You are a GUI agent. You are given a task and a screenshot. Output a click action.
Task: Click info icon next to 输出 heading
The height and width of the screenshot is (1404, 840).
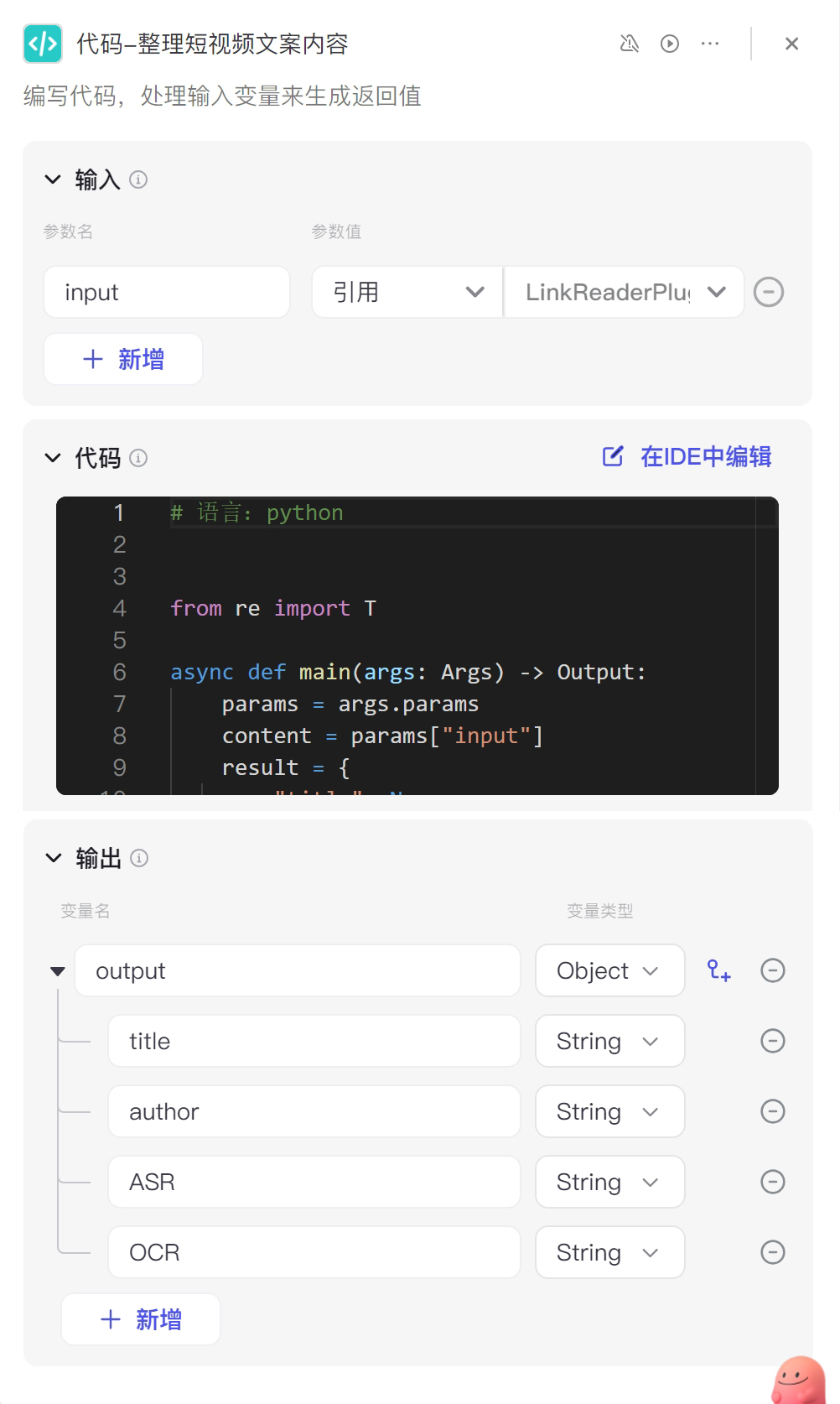pos(139,858)
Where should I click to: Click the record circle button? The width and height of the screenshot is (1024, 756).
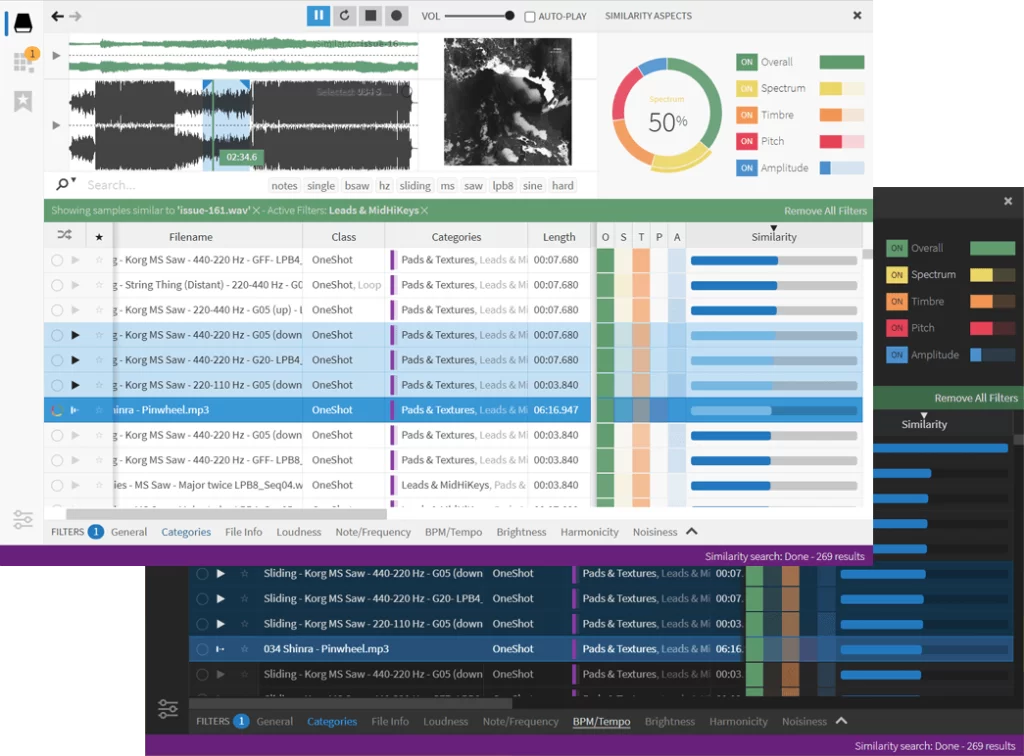click(x=397, y=16)
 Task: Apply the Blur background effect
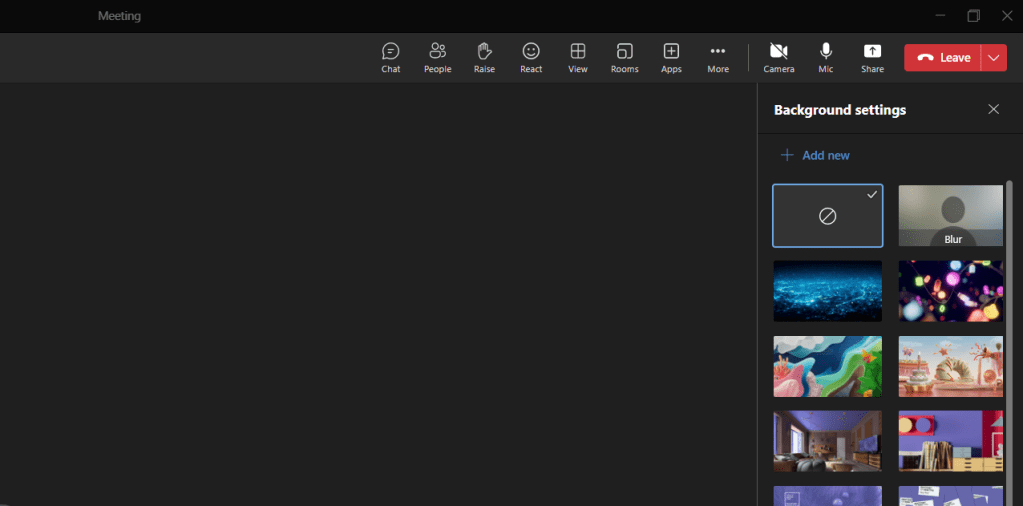(950, 216)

WHAT YOU HAVE TO DO:
Write down the full listing above exactly as it is, except for any images.

EXERCISE RESPONSE:
You are a GUI agent. You are given a task and a screenshot. Output a click action.
Task: Click info icon next to 输出 heading
The height and width of the screenshot is (1404, 840).
pos(139,858)
Where should I click to: Click the record circle button? The width and height of the screenshot is (1024, 756).
click(x=397, y=16)
 Task: Apply the Blur background effect
(950, 216)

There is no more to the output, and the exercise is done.